* [YOUR TASK]
Each entry must be output exactly as it appears.
======
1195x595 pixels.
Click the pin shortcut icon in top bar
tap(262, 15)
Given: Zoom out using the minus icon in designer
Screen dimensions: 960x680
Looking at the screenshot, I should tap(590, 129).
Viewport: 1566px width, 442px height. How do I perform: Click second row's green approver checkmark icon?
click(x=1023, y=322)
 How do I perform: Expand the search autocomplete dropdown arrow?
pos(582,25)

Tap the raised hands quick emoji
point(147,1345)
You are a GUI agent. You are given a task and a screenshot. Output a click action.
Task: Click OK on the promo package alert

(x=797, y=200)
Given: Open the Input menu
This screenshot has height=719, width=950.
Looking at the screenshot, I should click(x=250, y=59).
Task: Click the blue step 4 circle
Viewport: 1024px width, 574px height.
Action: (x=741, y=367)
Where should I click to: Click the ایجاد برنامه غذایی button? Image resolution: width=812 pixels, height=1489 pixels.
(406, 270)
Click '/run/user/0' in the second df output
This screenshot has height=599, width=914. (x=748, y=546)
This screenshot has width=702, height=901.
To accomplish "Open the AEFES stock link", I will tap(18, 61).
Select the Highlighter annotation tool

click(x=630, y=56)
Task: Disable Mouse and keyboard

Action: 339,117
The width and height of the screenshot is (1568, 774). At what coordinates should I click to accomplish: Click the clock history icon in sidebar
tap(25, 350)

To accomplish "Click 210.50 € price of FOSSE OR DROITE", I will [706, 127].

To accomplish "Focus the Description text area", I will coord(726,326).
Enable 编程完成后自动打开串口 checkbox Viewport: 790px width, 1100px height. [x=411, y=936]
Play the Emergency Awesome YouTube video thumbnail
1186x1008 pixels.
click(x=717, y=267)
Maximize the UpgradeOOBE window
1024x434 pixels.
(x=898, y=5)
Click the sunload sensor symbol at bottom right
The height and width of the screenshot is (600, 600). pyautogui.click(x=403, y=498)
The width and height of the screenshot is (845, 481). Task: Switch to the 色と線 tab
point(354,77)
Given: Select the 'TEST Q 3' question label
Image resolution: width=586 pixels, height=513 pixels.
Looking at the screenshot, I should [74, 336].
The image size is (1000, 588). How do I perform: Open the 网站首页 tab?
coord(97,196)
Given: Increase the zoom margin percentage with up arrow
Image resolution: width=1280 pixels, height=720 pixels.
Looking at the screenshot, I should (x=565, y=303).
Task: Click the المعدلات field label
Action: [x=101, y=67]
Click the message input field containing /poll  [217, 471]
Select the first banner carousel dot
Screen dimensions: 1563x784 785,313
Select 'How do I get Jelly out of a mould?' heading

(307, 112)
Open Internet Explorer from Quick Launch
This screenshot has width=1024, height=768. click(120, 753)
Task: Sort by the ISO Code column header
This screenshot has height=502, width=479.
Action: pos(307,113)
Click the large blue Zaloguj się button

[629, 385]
======
* [EXERCISE RESPONSE]
1195x595 pixels.
Click the pin shortcut icon in top bar
tap(262, 15)
Given: Zoom out using the minus icon in designer
Screen dimensions: 960x680
Looking at the screenshot, I should tap(590, 129).
Viewport: 1566px width, 442px height. How do I perform: Click second row's green approver checkmark icon?
click(x=1023, y=322)
 How do I perform: Expand the search autocomplete dropdown arrow?
pos(582,25)

Tap the raised hands quick emoji
point(147,1345)
You are a GUI agent. You are given a task and a screenshot. Output a click action.
Task: Click OK on the promo package alert

(x=797, y=200)
Given: Open the Input menu
This screenshot has height=719, width=950.
Looking at the screenshot, I should click(x=250, y=59).
Task: Click the blue step 4 circle
Viewport: 1024px width, 574px height.
Action: (x=741, y=367)
Where should I click to: Click the ایجاد برنامه غذایی button? Image resolution: width=812 pixels, height=1489 pixels.
(406, 270)
Click '/run/user/0' in the second df output
This screenshot has height=599, width=914. (x=748, y=546)
This screenshot has width=702, height=901.
To accomplish "Open the AEFES stock link", I will tap(18, 61).
Select the Highlighter annotation tool

click(x=630, y=56)
Task: Disable Mouse and keyboard

Action: 339,117
The width and height of the screenshot is (1568, 774). At what coordinates should I click to accomplish: Click the clock history icon in sidebar
tap(25, 350)

To accomplish "Click 210.50 € price of FOSSE OR DROITE", I will [706, 127].

To accomplish "Focus the Description text area", I will coord(726,326).
Enable 编程完成后自动打开串口 checkbox Viewport: 790px width, 1100px height. [x=411, y=936]
Play the Emergency Awesome YouTube video thumbnail
1186x1008 pixels.
click(x=717, y=267)
Maximize the UpgradeOOBE window
1024x434 pixels.
(x=898, y=5)
Click the sunload sensor symbol at bottom right
The height and width of the screenshot is (600, 600). pyautogui.click(x=403, y=498)
The width and height of the screenshot is (845, 481). Task: Switch to the 色と線 tab
point(354,77)
Given: Select the 'TEST Q 3' question label
Image resolution: width=586 pixels, height=513 pixels.
Looking at the screenshot, I should [74, 336].
The image size is (1000, 588). How do I perform: Open the 网站首页 tab?
coord(97,196)
Given: Increase the zoom margin percentage with up arrow
Image resolution: width=1280 pixels, height=720 pixels.
Looking at the screenshot, I should (x=565, y=303).
Task: Click the المعدلات field label
Action: [x=101, y=67]
Click the message input field containing /poll  [217, 471]
Select the first banner carousel dot
Screen dimensions: 1563x784 785,313
Select 'How do I get Jelly out of a mould?' heading

(307, 112)
Open Internet Explorer from Quick Launch
This screenshot has width=1024, height=768. click(120, 753)
Task: Sort by the ISO Code column header
This screenshot has height=502, width=479.
Action: pos(307,113)
Click the large blue Zaloguj się button

[629, 385]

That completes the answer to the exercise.